In principle, the intake throttle valve 7 is fully opened in the HCCI combustion region. However, it is also possible to control the intake air intake by adjusting its opening (this adjusts the exhaust gas re-intake amount). As described above, by adjusting the opening degree of the intake control valve 8 and the exhaust gas control valve 14, combustion in the HCCI combustion region can be controlled, thermal efficiency can be improved, and the HCCI combustion region can be expanded.

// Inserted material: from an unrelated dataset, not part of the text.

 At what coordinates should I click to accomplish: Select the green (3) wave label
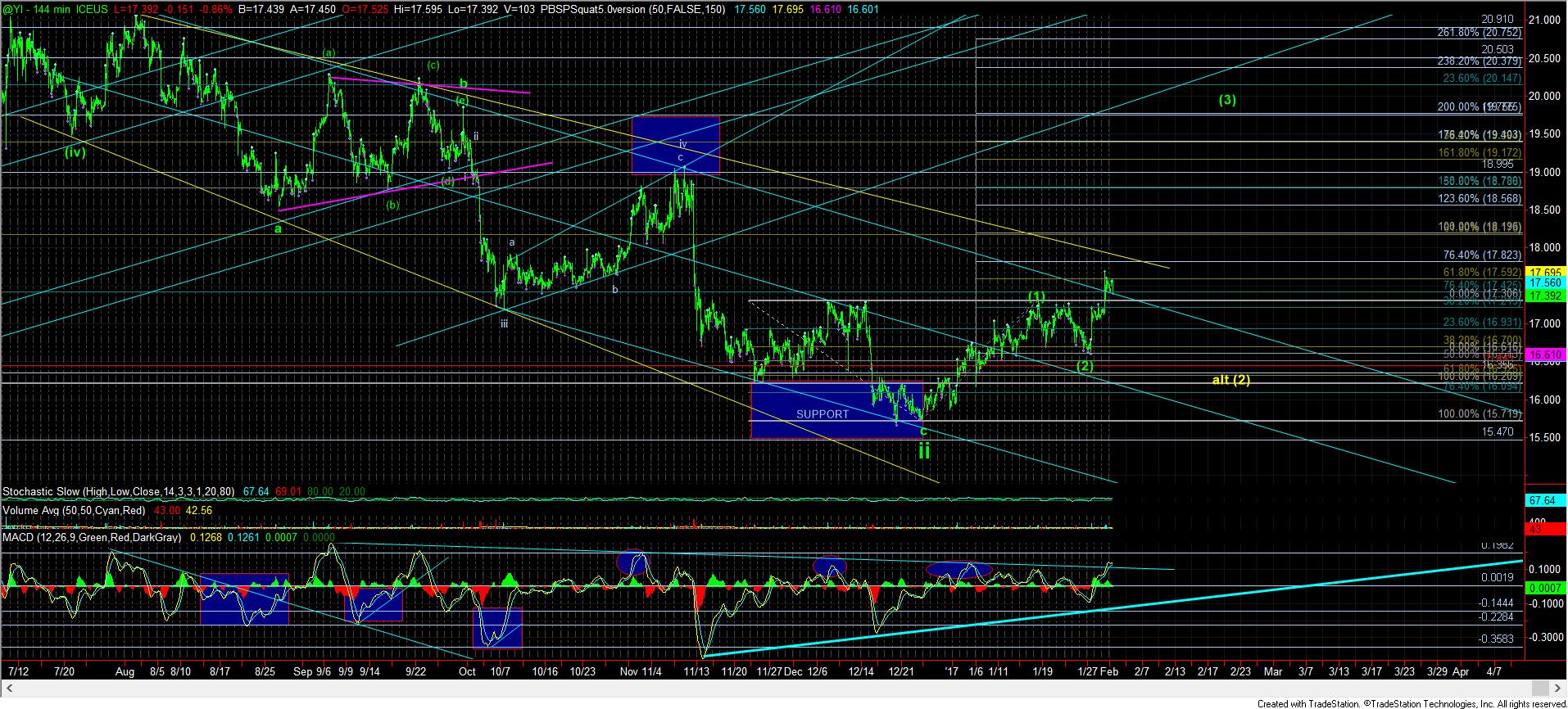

Since the HCCI combustion method is a low temperature lean combustion, it is possible to operate with high efficiency with little cooling loss and pump loss. In the middle / high load range of the engine, the combustion pressure increase rate becomes excessive in the HCCI combustion method, and therefore, switching to spark ignition combustion using a spark plug is performed by the ECU 17 depending on operating conditions such as engine load and rotation speed. In this region, the intake control valve 8 is fully opened. Therefore, in the initial stage of the compression stroke, the gas in the working chamber 4 is pushed back to the intake side through the intake passage 6 and the compression ratio becomes a low compression ratio of 12, for example. (However, the expansion ratio is as high as 15th place), the occurrence of knocking is suppressed.

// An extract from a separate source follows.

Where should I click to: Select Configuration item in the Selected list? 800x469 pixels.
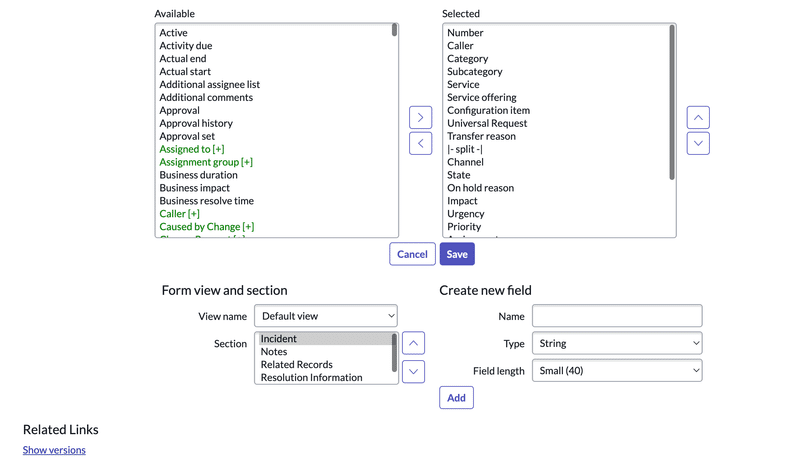tap(489, 110)
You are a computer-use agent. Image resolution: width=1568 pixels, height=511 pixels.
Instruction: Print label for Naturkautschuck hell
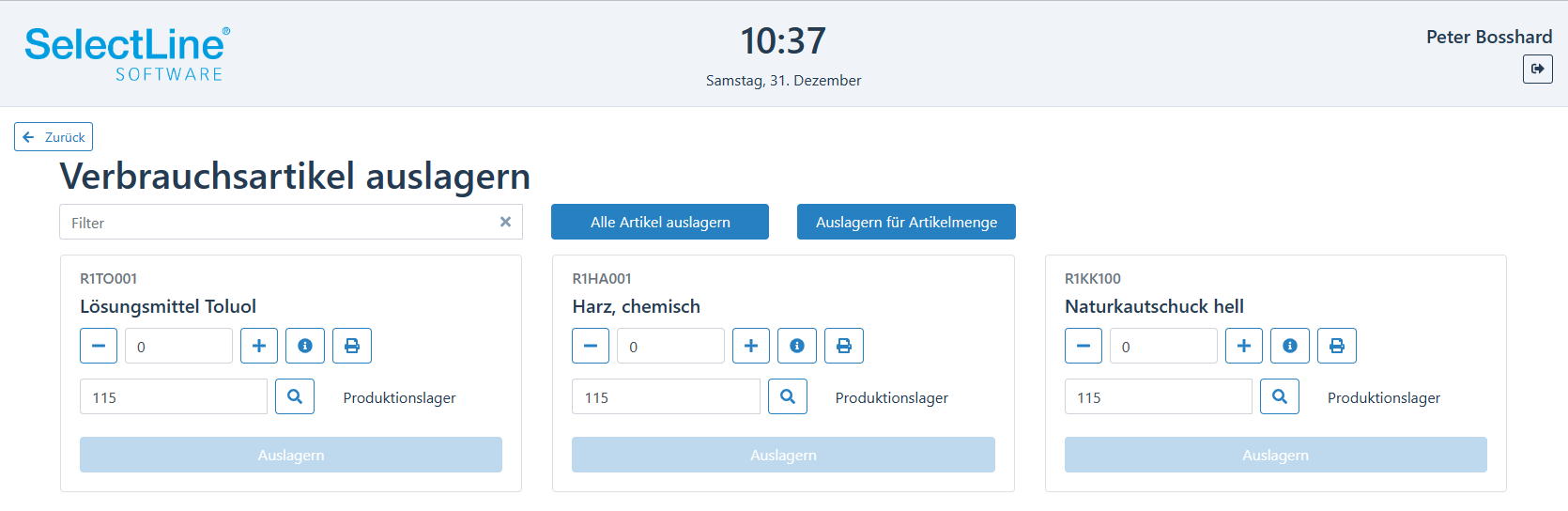point(1337,346)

Further, in this spark ignition combustion region, the exhaust gas control valve 14 is fully closed, and in principle, the exhaust gas is not recirculated (may be slightly opened to reduce NOx). Since the expansion ratio is higher than the compression ratio, the thermal efficiency can be greatly improved. Although almost no NOx is generated in the HCCI combustion region, a large amount is generated in the spark ignition combustion region, and this is purified by a three-way catalyst as a theoretical mixing ratio. Since the effective compression ratio can be approximately varied by adjusting the opening degree of the intake control valve 8 (12 to 15), this may be set to 14, for example, to stabilize combustion during engine warm-up. .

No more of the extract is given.